Experiment 3: weight-lifting without prior training
The results of Experiment 2 showed that our method of measuring effort-reward decision making with weighted levers had significant drawbacks. Specifically, increasing the weight to a level which might discourage HRA choices meant that few animals could successfully achieve our pre-training criterion level of 80% HRA lever presses. A partially depressed lever also fails to yield reward, leading two rats to apparently assume that the HRA was non-functional and leading them to choose the LRA instead. This may account for the binary outcomes observed within our lesion group. To overcome these problems, a third experiment was conducted using an incremental weighted lever test. Importantly, this incremental test was the first test conducted after surgery, reducing the possibility that previous experience could have led to compensatory adjustments in lesioned animals.

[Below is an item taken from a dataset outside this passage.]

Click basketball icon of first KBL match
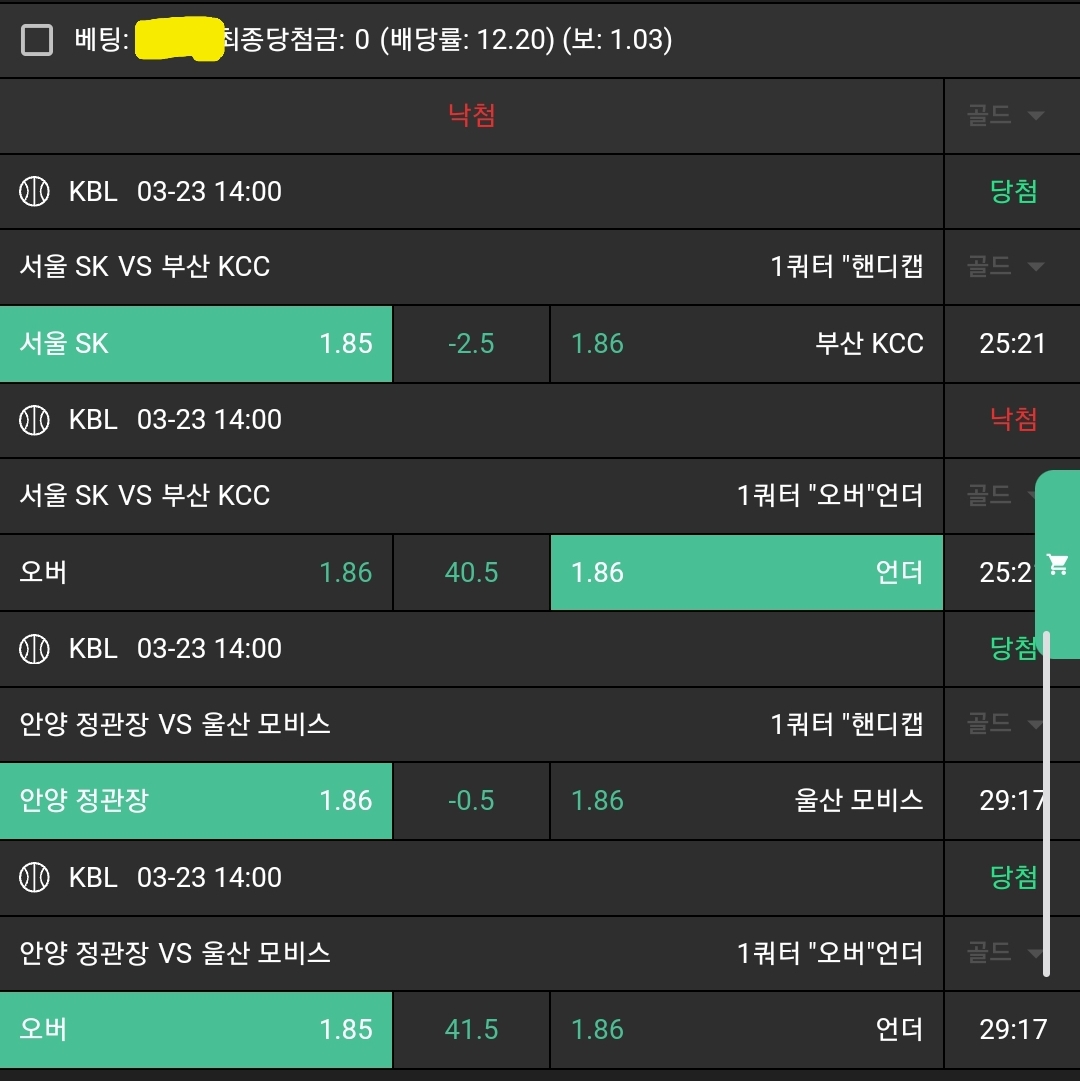The image size is (1080, 1081). [35, 192]
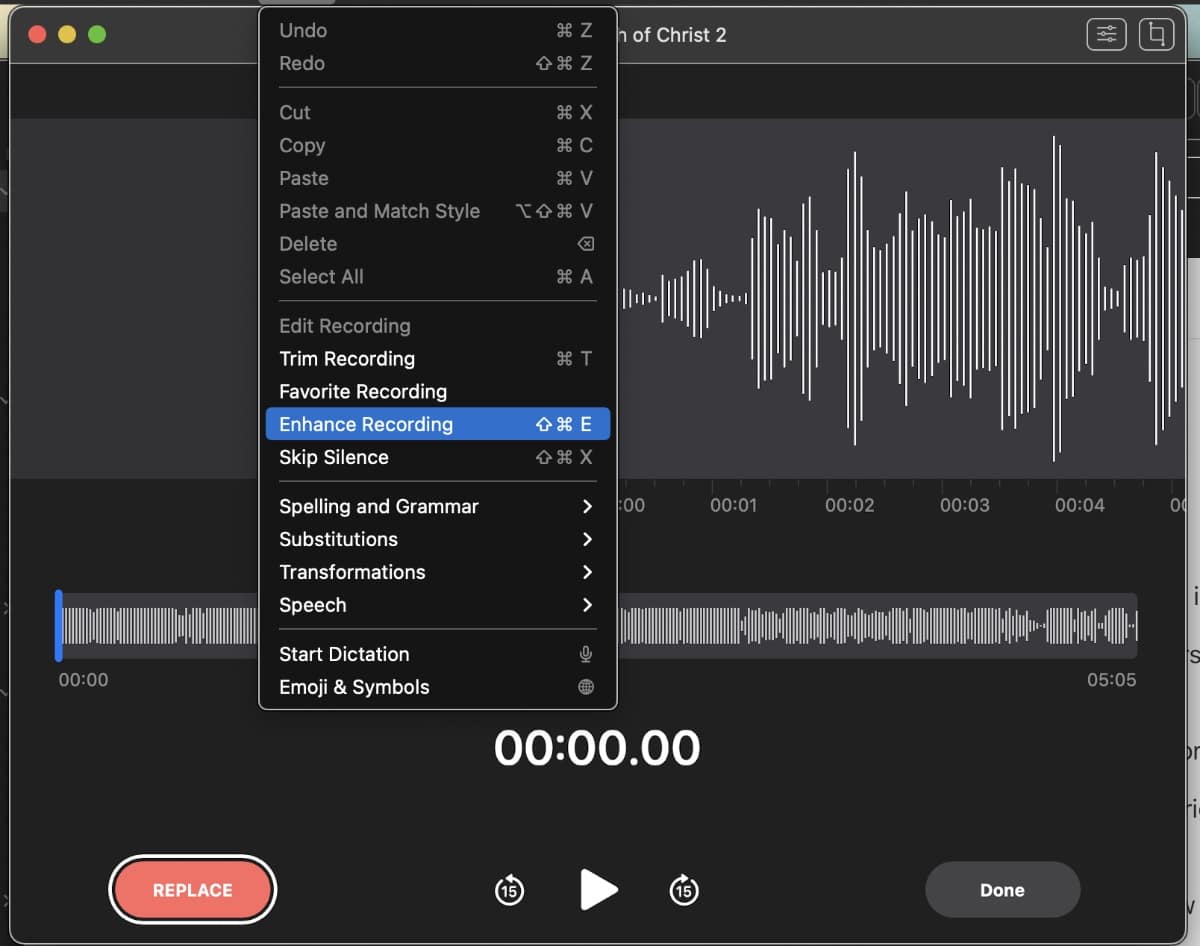Click the red REPLACE button
Screen dimensions: 1200x946
point(192,890)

Another consideration in the design of this experiment was our observation that previous weight training shifted the break-point of lever effort-discounting curves. In Experiment 1, rats were pre-trained to lift up to 20% of their body weight. When these rats were tested with incrementally increasing values, HRA choices began to drop when weights reached 30%. In contrast, when rats were pre-trained with up to 40% of their body weight in Experiment 2, there was no statistically significant fall-off in responses, even at 50% of body weight. Hence, we hypothesized that testing rats in an incremental test with no prior experience lifting weights might lead to steeper effort discounting and hence be the most sensitive measure of whether ACC lesioned animals were as willing as control animals to exert effort to achieve reward.
Twenty four animals were included in the study, 12 rats with ACC lesions and 12 rats with sham surgery. As shown in Figure 6, both groups of animals showed a much steeper drop-off in HRA choices as weight increased than was observed in either Experiment 1 (Figure 6C) or Experiment 2 (Figure 6D). More importantly, there were no differences between groups. These observations are borne out by statistical analyses. An Increment × Group ANOVA showed only a main effect of increment, F(10, 13) = 57.68, p < 0.001 but no effect of Group or Increment × Group interaction. Hence, when tested without prior weight-lifting experience, increasing weights clearly deterred HRA choices. However, despite the increasing difficulty of the task, we found no indication that rats with ACC lesions were less likely to choose the high-effort/high-reward lever. We conclude that prior training cannot explain the lack of group differences in our previous lever-pressing tests.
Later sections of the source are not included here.